Maybe one day we'll get to the point where the content is mostly commoditized, and we'll simple be paying for whichever aggregating service provides the best usability (such as searching, recommendation, shared watching with remote friends, etc) will be leading instead. I don't think it will be anytime soon though.
One big difference is the production costs. Much cheaper to procedure two hour record that a block buster movie. And people are happy to consume the same music content over and over again. With movies and series most people won't do that.
I'm happy to pay extra for content from Disney or HBO, but I just want a consistent user experience. I was a single app that will let me access all of this content.
Except every channel on Roku is a different app with a different experience - Netflix, Amazon, Google Play, YouTube, ... all provide similar functionality, bit with differences in UI.

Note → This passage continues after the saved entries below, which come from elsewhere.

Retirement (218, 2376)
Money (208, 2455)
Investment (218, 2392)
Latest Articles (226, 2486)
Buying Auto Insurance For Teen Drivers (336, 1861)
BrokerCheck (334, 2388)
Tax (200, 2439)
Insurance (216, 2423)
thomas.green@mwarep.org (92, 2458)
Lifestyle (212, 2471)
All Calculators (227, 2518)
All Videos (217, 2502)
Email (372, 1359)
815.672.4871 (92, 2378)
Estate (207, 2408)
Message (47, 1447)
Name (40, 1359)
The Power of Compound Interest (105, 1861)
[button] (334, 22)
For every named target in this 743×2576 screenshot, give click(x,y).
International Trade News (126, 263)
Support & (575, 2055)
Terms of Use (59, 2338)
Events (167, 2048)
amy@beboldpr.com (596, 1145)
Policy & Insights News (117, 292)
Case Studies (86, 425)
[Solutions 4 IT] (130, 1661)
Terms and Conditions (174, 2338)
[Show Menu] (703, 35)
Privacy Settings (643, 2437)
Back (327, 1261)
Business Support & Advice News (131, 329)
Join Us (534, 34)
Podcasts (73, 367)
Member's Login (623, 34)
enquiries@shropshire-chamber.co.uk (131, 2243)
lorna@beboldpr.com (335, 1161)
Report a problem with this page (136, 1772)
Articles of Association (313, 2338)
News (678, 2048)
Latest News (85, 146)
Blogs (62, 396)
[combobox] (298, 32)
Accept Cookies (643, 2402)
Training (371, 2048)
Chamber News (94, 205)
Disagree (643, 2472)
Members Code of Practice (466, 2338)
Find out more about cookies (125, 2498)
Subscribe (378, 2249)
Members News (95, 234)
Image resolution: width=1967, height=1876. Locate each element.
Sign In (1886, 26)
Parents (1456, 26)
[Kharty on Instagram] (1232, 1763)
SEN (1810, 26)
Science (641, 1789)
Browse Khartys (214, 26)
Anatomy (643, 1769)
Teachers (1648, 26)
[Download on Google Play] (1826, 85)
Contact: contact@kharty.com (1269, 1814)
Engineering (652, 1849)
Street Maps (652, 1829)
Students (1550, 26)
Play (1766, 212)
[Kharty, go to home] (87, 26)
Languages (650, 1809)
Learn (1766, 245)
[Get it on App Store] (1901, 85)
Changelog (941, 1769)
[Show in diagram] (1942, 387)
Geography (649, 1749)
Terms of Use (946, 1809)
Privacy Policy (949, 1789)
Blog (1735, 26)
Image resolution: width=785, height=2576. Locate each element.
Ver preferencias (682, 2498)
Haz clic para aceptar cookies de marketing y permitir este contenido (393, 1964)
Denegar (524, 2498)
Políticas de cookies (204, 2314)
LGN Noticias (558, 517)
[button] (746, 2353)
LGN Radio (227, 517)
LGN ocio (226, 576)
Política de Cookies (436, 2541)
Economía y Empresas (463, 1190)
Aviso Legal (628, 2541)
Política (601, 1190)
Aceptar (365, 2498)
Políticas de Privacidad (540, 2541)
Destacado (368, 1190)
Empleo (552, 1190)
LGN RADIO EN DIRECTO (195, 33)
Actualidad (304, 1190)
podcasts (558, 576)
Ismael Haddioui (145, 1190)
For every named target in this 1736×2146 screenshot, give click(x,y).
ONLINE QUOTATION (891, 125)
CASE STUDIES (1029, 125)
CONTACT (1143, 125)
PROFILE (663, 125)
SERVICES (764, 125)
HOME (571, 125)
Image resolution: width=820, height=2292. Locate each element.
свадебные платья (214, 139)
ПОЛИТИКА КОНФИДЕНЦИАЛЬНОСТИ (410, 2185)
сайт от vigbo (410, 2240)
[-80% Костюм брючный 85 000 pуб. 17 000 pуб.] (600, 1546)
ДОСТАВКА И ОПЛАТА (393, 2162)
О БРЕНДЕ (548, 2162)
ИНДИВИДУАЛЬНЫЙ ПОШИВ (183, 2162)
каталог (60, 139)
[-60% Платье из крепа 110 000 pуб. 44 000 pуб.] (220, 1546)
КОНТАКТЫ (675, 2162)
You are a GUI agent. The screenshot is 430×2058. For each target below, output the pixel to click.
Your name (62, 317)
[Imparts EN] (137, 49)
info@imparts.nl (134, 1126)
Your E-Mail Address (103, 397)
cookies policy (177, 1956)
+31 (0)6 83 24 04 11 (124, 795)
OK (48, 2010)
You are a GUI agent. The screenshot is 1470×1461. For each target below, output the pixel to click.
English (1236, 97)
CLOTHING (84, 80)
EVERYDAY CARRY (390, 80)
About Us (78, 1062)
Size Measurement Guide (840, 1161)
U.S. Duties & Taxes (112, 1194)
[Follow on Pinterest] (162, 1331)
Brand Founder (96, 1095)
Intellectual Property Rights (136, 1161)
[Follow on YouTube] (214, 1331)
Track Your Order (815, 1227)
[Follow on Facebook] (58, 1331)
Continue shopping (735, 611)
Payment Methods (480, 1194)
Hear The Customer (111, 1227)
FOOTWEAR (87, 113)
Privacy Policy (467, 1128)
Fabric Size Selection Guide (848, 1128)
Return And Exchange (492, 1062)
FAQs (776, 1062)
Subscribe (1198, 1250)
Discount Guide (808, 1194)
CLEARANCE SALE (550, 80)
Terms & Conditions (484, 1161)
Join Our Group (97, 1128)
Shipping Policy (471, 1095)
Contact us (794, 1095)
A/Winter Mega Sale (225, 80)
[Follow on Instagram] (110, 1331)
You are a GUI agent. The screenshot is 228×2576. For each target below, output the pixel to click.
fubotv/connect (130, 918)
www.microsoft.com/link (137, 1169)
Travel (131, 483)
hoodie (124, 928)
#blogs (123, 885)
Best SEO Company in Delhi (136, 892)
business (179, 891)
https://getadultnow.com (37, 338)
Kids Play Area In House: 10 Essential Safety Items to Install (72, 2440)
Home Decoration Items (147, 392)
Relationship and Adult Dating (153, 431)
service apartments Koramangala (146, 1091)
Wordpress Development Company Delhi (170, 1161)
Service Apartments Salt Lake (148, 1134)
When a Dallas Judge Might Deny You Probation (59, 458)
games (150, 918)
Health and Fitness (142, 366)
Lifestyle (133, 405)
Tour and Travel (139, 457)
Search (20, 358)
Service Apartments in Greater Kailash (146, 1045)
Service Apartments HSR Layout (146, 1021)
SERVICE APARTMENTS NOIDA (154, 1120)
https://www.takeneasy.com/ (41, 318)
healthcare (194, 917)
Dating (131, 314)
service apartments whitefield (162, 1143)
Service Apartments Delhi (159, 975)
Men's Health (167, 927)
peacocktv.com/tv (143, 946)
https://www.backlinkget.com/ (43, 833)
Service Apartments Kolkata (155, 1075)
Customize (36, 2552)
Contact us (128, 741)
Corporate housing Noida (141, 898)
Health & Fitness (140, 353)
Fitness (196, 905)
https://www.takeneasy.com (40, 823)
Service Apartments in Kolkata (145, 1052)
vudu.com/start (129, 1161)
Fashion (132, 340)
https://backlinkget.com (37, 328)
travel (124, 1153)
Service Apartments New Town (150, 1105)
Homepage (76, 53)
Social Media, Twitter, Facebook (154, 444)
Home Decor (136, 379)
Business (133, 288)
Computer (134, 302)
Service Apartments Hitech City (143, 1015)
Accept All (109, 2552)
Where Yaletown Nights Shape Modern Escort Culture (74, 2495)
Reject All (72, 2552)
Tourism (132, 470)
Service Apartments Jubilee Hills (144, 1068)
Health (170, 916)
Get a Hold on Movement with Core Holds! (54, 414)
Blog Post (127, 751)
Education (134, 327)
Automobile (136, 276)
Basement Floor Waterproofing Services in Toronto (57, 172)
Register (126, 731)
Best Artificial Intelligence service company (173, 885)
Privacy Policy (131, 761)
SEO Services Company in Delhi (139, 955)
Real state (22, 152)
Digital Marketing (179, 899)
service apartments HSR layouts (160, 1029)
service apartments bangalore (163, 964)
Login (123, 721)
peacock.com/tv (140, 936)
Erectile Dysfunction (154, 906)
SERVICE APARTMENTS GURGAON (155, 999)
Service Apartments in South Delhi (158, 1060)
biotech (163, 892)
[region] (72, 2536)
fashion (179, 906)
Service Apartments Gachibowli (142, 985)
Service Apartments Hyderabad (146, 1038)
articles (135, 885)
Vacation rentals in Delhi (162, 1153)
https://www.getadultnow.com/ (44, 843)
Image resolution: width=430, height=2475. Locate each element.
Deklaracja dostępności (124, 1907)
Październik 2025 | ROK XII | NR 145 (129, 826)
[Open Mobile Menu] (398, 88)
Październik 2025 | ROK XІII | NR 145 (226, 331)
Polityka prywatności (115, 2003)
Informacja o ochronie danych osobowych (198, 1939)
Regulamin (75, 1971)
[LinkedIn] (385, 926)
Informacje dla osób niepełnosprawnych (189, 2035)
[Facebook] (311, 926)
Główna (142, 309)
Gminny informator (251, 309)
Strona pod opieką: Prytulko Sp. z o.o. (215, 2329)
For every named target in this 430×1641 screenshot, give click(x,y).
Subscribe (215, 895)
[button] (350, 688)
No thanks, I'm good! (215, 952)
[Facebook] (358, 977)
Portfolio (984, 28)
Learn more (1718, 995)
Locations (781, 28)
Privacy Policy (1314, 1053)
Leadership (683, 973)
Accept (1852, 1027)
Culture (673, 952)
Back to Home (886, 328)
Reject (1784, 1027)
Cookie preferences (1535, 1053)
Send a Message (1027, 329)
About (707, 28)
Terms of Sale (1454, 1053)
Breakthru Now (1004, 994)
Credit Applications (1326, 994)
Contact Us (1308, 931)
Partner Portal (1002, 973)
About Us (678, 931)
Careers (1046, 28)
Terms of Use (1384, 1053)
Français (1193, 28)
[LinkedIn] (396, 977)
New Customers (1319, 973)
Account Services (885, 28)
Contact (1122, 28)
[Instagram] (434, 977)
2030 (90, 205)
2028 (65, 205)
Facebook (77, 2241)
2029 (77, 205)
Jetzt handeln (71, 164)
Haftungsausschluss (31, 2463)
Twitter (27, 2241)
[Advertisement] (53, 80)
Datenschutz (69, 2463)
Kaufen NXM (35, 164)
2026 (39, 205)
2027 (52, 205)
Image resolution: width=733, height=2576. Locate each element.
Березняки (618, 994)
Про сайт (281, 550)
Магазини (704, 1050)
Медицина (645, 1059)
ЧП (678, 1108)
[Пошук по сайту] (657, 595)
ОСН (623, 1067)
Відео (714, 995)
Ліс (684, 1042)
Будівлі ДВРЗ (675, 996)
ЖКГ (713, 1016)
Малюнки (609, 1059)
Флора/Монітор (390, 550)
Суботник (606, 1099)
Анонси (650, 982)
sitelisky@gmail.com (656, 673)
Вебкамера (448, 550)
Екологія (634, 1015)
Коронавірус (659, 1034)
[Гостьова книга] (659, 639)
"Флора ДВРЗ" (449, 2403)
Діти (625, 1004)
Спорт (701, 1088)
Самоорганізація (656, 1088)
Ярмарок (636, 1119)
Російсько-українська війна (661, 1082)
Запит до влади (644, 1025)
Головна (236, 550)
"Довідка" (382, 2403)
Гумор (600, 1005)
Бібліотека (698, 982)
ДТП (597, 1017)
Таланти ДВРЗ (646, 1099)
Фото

Just give me a best-of-breed UI that lets me watch all the things.
I just subscribed to HBO through Amazon for this reason. It's really great. Amazon user experience and streaming capabilities seem better than HBO. But HBO is the only place you can get Game of Thrones. Win-win :)
I think Kodi has a decent shot at getting there - there is now a fledgling Netflix plugin. A big step towards providing content to the major streaming services (and local content) through a customisable UI.
People pay 10-20 times that for cable. It surprises me when people commenting think no one will pay for multiple services. Sure you will, but which ones will make the cut?
Spotify also doesn't pay the artists enough for most of them to survive. Studios know this. They know that $10/month isn't enough to support the creation of all the original content that has been supported in the past by $100/month.
I have a hunch that studios will find a way to pocket about the same amount of money that Spotify already does. Just based on the reports of how they treat non-superstar artists already with hollywood acounting [0].
They want more money for the studio to survive, not artists. Artists are probably "a dime a dozen", and possible to manufacture from a studios perspective.
It is more than I ever spent on music before though (not a pirate, just didn't buy much music.)
Same with netflix.
I'll not be happy with paying monthly for n different channels to watch a film.
I want to pay. But either one service with all I need like Spotify or paying for the stiff I actually watch.